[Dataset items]
================================

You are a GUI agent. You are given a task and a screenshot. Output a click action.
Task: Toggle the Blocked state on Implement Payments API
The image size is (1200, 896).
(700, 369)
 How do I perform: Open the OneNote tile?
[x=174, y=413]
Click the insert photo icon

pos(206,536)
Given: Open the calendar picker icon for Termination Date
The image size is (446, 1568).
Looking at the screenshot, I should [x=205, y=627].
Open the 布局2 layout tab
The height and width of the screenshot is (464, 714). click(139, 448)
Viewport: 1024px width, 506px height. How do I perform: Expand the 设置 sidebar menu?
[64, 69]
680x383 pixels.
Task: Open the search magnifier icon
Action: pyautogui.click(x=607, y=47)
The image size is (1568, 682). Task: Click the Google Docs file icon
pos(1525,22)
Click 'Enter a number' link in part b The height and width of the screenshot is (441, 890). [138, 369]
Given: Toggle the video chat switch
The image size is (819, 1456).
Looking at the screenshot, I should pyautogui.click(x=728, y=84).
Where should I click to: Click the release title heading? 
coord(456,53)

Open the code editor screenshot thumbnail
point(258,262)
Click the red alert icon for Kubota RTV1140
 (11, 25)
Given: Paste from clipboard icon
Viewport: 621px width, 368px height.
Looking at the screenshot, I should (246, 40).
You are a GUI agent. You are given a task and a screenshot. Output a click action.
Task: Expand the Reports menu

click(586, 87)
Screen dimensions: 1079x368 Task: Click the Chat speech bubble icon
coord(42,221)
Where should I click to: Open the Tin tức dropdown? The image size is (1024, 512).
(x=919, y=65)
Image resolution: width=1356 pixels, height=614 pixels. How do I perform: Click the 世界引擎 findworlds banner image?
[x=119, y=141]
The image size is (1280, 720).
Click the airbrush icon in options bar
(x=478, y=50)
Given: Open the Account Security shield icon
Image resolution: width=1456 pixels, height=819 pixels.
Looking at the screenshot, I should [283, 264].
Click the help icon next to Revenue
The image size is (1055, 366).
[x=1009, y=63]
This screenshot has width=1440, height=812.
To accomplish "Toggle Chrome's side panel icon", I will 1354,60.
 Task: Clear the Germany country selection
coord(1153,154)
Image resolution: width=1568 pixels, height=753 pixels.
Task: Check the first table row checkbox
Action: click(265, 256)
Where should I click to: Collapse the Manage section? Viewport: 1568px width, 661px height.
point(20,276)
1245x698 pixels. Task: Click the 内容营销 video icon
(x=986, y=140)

================================

### Work required
Copy every line of the data that holds the string "Toggle".

### Worked solution
Task: Toggle the Blocked state on Implement Payments API
Given: Toggle the video chat switch
To accomplish "Toggle Chrome's side panel icon", I will 1354,60.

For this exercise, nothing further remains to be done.